Tudo isso acudia-me à memória, quando saí da casa de Henriqueta, descompondo-me, com um grande desejo de quebrar a minha própria cara. Senti-me dois, um que arguia, outro que se desculpava. Nomes que eu nem admito que andem na cabeça de outras pessoas a meu respeito, foram então ditos e ouvidos, sem maior indignação, na rua e ao jantar. De noite, para distrair-me, fui ao teatro; mas nos intervalos o duelo era o mesmo, um pouco menos furioso. No fim da noite, estava reconciliado comigo, mediante a obrigação que tomei de não deixar Henriqueta ir para Petrópolis, sem declarar-lhe tudo. Casar com ela ou voltar à província.
"Sim, disse a mim mesmo; ela há de pagar-me o que me fez fazer ao Veiga".
Veiga era um deputado que morava com outros três na casa de pensão, e de todos os da legislatura foi o que se me mostrou particularmente amigo. Estava na oposição, mas prometia que, tão depressa caísse o ministério, faria por mim alguma coisa. Um dia prestou-me generosamente um grande obséquio. Sabendo que eu andava atrapalhado com certa dívida, mandou-a pagar por portas travessas. Fui ter com ele, logo que descobri a origem do favor, agradeci-lho com lágrimas nos olhos, ele meteu o caso à bulha e acabou dizendo que não me afadigasse em arranjar-lhe o dinheiro; bastava pagar quando ele tivesse de voltar à província, fechadas as câmaras, ou em maio que fosse.

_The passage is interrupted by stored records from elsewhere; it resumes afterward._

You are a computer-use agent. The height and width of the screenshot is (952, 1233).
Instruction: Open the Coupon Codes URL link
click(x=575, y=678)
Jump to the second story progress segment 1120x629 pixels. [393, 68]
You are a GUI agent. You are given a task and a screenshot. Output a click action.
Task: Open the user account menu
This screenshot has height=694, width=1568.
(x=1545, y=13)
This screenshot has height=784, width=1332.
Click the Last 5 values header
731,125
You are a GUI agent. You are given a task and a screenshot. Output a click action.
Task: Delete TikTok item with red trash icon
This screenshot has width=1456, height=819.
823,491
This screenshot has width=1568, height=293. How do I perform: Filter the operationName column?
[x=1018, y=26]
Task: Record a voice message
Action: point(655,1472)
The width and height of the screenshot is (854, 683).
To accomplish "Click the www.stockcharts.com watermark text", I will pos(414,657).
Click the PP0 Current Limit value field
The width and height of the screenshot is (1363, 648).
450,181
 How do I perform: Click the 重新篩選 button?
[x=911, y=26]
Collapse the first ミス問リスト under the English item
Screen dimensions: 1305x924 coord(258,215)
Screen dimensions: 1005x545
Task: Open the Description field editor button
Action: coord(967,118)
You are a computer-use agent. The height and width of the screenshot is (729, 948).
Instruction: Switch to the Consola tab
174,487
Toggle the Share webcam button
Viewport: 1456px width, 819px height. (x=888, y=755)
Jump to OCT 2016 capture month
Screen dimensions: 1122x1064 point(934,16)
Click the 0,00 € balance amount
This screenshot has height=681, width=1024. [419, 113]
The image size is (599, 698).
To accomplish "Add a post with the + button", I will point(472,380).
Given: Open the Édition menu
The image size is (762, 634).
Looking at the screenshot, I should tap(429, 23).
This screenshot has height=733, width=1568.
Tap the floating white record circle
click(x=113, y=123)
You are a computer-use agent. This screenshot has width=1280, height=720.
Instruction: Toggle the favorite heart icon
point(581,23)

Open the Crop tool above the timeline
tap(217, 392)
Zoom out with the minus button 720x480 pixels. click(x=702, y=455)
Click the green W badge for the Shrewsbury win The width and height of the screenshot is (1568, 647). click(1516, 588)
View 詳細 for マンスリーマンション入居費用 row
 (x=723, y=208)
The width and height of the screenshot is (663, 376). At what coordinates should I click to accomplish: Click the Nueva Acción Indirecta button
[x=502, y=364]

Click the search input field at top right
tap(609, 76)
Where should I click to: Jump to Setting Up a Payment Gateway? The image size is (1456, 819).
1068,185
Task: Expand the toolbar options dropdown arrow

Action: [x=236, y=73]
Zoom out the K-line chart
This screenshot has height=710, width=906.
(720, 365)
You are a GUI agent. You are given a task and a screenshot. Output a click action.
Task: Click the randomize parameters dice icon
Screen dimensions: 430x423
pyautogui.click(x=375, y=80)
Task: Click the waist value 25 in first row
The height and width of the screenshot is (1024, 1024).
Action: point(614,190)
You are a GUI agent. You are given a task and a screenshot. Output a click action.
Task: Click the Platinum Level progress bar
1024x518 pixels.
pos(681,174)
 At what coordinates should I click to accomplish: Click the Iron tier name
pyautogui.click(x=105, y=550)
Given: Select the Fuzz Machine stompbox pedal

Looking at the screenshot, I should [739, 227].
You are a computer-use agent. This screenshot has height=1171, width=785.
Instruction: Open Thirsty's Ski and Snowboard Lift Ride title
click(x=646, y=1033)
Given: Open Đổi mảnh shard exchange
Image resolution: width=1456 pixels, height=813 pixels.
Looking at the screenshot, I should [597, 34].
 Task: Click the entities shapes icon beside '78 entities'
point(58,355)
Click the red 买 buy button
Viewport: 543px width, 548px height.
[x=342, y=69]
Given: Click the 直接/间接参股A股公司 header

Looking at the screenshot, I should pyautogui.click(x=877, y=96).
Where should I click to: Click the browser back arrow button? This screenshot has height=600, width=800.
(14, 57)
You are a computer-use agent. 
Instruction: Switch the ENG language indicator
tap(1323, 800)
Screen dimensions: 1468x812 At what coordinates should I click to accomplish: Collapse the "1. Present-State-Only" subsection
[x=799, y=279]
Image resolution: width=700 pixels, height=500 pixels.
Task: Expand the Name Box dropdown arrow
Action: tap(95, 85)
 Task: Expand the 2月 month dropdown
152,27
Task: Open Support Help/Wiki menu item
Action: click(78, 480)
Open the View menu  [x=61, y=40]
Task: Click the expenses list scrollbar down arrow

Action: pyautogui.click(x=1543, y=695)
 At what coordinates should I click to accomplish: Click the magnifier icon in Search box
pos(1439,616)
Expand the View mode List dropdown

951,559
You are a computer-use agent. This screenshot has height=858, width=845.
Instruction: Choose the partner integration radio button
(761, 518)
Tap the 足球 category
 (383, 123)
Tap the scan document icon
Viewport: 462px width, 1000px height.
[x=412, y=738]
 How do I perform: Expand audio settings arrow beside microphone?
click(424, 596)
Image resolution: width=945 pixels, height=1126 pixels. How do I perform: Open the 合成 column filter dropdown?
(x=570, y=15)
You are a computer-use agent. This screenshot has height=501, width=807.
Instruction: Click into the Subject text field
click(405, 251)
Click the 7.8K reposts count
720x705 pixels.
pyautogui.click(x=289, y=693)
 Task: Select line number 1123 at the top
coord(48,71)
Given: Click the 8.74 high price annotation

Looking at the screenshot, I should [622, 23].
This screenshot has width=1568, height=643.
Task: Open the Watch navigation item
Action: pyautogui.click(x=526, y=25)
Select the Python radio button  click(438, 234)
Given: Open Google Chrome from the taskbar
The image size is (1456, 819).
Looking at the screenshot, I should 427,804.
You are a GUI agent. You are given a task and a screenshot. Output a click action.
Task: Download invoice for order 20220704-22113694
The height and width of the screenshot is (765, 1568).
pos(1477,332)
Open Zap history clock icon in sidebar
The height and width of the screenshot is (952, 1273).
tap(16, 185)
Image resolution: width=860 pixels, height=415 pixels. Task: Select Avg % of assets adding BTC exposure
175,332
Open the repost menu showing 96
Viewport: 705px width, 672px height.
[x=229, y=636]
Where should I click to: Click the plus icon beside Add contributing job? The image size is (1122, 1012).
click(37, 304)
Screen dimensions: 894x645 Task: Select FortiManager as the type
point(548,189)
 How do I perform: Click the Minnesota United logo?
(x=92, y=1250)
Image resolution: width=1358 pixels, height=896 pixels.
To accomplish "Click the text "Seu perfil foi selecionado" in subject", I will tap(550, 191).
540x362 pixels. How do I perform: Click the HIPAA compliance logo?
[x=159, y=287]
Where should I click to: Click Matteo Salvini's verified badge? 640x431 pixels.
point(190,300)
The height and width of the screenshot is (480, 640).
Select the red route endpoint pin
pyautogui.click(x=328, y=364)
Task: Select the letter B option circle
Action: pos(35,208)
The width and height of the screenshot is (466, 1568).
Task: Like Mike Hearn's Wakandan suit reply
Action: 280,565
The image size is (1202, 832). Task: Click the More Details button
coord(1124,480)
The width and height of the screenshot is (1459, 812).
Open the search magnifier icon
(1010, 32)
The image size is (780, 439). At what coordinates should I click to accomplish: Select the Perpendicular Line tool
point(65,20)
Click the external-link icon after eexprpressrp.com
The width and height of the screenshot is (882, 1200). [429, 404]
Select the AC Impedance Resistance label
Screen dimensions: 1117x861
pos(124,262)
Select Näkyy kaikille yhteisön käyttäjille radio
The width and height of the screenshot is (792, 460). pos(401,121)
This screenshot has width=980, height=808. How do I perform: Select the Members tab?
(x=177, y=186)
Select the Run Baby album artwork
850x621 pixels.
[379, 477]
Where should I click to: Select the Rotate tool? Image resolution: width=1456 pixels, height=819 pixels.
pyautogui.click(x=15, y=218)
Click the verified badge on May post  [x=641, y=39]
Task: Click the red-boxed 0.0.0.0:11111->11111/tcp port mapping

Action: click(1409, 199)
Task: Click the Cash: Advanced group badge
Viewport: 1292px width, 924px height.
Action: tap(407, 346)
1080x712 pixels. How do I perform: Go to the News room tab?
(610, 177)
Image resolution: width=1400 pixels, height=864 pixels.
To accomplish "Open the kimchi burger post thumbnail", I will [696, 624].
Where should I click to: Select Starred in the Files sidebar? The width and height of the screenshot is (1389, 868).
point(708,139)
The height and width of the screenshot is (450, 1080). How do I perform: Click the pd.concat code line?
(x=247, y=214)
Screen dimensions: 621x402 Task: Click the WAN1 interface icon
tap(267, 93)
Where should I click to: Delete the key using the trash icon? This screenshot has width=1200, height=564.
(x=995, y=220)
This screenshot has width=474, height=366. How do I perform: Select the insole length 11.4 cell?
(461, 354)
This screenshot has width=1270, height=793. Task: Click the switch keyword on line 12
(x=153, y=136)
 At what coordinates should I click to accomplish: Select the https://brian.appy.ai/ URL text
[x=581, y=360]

Pouco depois, vi Henriqueta e fiquei logo namorado. Encontramo-nos algumas vezes. Um dia recebi convite para um sarau, em casa de terceira pessoa propícia aos meus desejos, e resolvida a fazer o que pudesse, para ver-nos ligados. Chegou o dia do sarau; mas, de tarde, indo jantar, dei com uma novidade inesperada: Veiga, que na véspera à noite tivera alguma dor de cabeça e calafrios, amanheceu com febre, que se fez violenta para a tarde. Já era muito, mas aqui vai o pior. Os três deputados, amigos dele, tinham de ir a uma reunião política, e haviam combinado que eu ficasse com o doente, e mais um criado, até que eles voltassem, e não seria tarde.
— Você fica, disseram-me; antes da meia-noite estamos de volta.
Tentei balbuciar uma desculpa, mas nem a língua obedeceu à intenção, nem eles ouviriam nada; já me haviam dado as costas. Mandei-os ao diabo, eles e os parlamentos; depois de jantar, fui vestir-me para estar pronto, enfiei um chambre, em vez da casaca, e fui para o quarto do Veiga. Este ardia em febre; mas, chegando eu à cama, viu ele a gravata branca e o colete, e disse-me que não fizesse cerimônias, que não era preciso ficar.
— Não, não vou.
— Vá, doutor; o João fica; eles voltam cedo.
— Voltam às onze horas.
— Onze que sejam. Vá, vá.
Balancei entre ir e ficar. O dever atava-me os pés, o amor abria-me as asas. Olhei durante alguns instantes para o doente, que jazia na cama, com as pálpebras caídas, respirando a custo. Os outros deviam voltar à meia-noite — eu disse onze horas, mas foi meia-noite que eles mesmos declararam — e até lá entregue a um criado...
— Vá, doutor.
— Já tomou o remédio? perguntei.
— A segunda dose é às nove e meia.
Pus-lhe a mão na testa; era uma brasa. Tomei-lhe o pulso; era um galope. Enquanto hesitava ainda, concertei-lhe os lençóis; depois fui arranjar algumas coisas no quarto, e afinal tornei ao doente, para dizer que iria, mas estaria cedo de volta. Abriu apenas metade dos olhos, e respondeu com um gesto; eu apertei-lhe a mão.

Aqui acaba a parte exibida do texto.